The figure below illustrates a typical structure, where some low starting memory address is at the bottom and then memory addresses increase as you go up in the figure.

Here's a short description of each section starting from the bottom:
- text -- the code, e.g. program instructions
- initialized data -- explicitly initialized global/static variables
- uninitialized data (bss) -- uninitialized global/static variables, generally auto-initialied to zero. BSS -- Block Started by Symbol
- heap -- dynamically allocated memory. grows as structures are allocated
- stack -- used for local variables and function calls
In Class Poll
Example of unsafe programming in C
Let's take a look at the problem with the following C program which asks you to guess a string and hints whether your guess was lexically less or greater.
- Copy the code into a file
unsafe.c - Compile with a local C compiler, for example,
cc unsafe.c - Execute program, e.g.
./a.out
Try with the following length guesses:
- guesses of string length <= 20
- guesses of string length > 20
- guesses of string length >> 20
Pay attention to the printout of
secretString!
Lecture Note: Switch to code
#include <signal.h>
#include <stdio.h>
#include <string.h>
#include <stdlib.h>
int main(){
char loop_bool[20];
char secretString[20];
char givenString[20];
char x;
int i, ret;
memset(&loop_bool, 0, 20);
for (i=0;i<19;i++) {
x = 'a' + random() % 26;
secretString[i] = x;
}
printf("secretString: %s\n", secretString);
while (!loop_bool[0]) {
gets(givenString);
ret = strncmp(secretString, givenString, 20);
if (0 == ret) {
printf("SUCCESS!\n");
break;
}else if (ret < 0){
printf("LESS!\n");
} else {
printf("MORE!\n");
}
printf("secretString: %s\n", secretString);
}
printf("secretString: %s\n", secretString);
printf("givenString: %s\n", givenString);
return 0;
}
A Brief Aside -- The people behind the languages
Who are these people?
- Guido Van Rossum
- Graydon Hoare
- Bjarne Stroustrup
- James Gosling
- Brendan Eich
- Brian Kernighan and Dennis Ritchie
Who are these people?
- Guido Van Rossum -- Python
- Graydon Hoare -- Rust
- Bjarne Stroustrup -- C++
- James Gosling -- Java
- Brendan Eich -- Javascript
- Brian Kernighan and Dennis Ritchie -- C
Recap
- Programming languages vary along several axes: compiled vs. interpreted, static vs. dynamic type checking, and memory management strategy.
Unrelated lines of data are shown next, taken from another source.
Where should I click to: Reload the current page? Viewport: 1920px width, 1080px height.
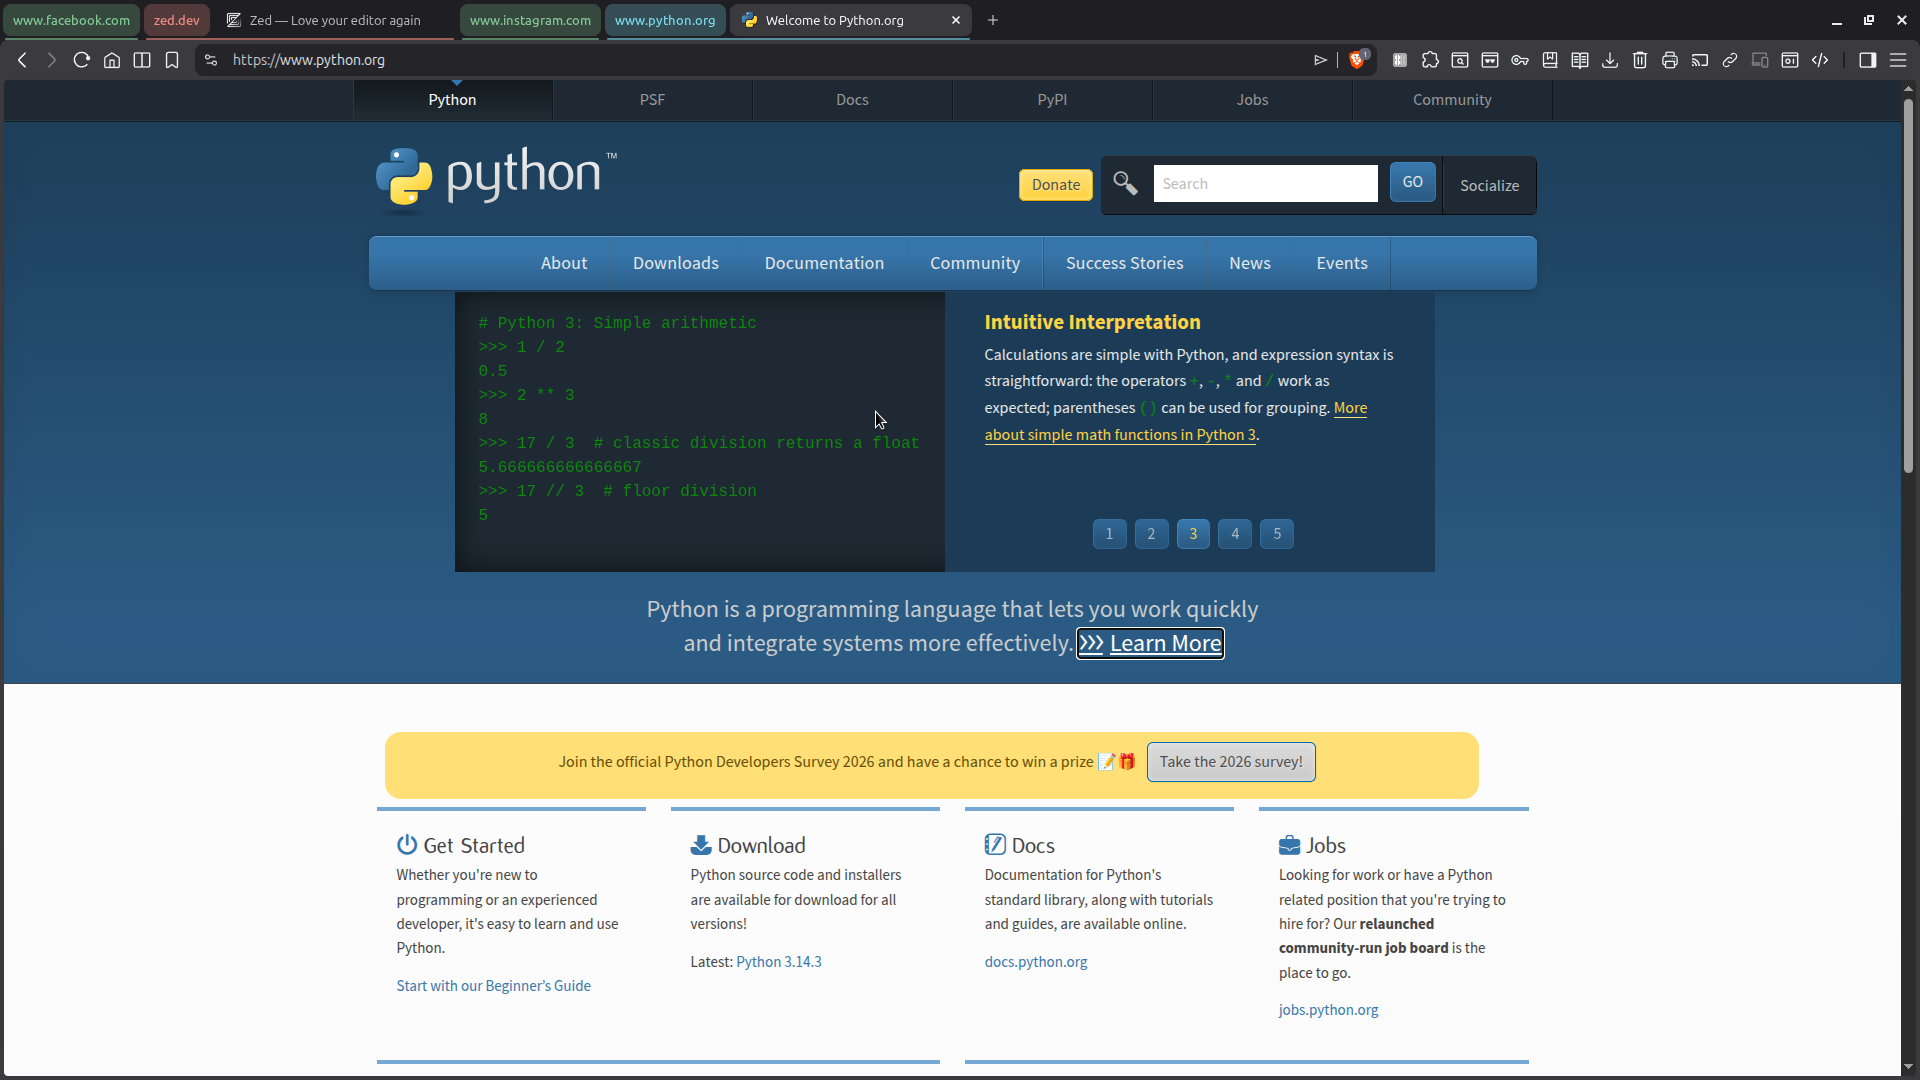(x=82, y=60)
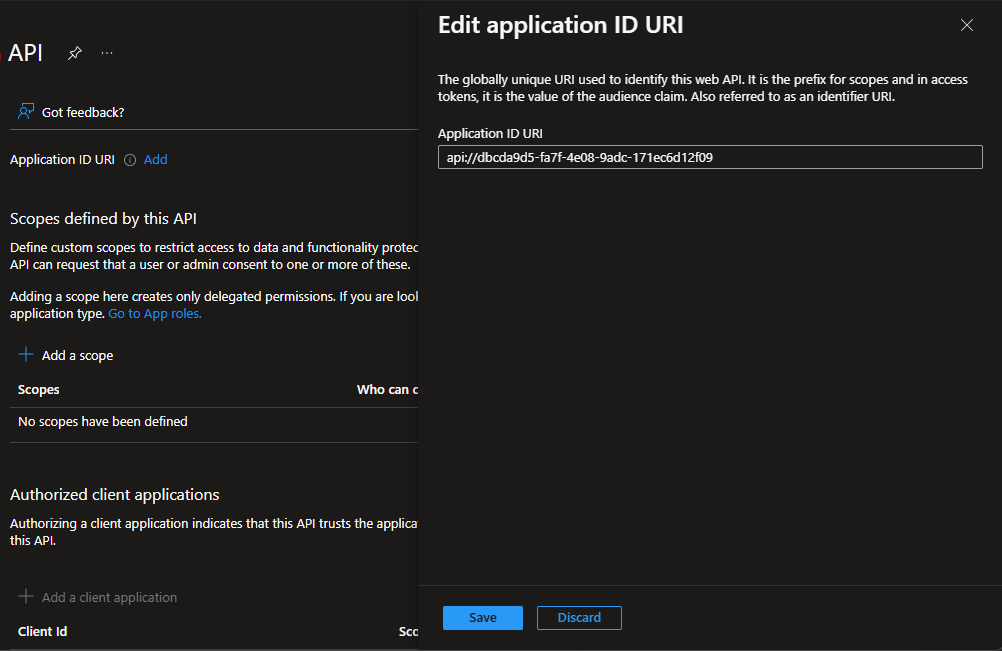Click the Who can consent column header
This screenshot has height=651, width=1002.
(387, 390)
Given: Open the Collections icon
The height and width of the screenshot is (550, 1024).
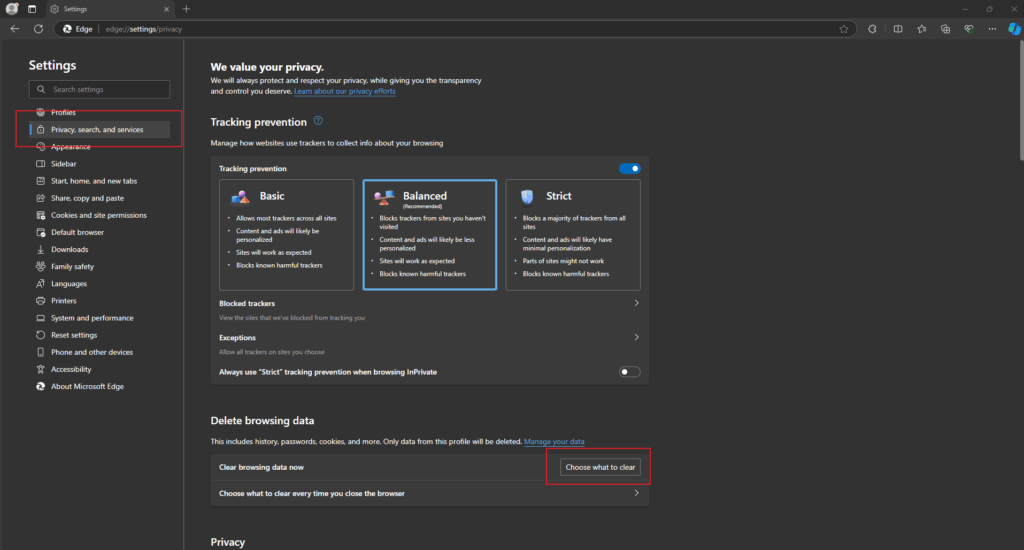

- Programming paradigms are “styles” of programming; many languages (including Rust) are multi-paradigm (imperative + some functional and OO design ideas, but not logic-programming).
- Memory management is a major practical difference between languages: manual (C/C++), garbage-collected (Python/Java), and ownership-based (Rust).
- Rust aims for performance and safety without a garbage collector; Python aims for simplicity and flexibility, often trading away low-level control/performance.
- A program’s memory is commonly organized into text, data, heap, and stack, and understanding this helps explain performance and safety issues.
- “Unsafe” C examples (like unchecked input) highlight how memory bugs can become security vulnerabilities.
- Languages come from real design communities—knowing some of the key people helps connect languages to their goals and trade-offs.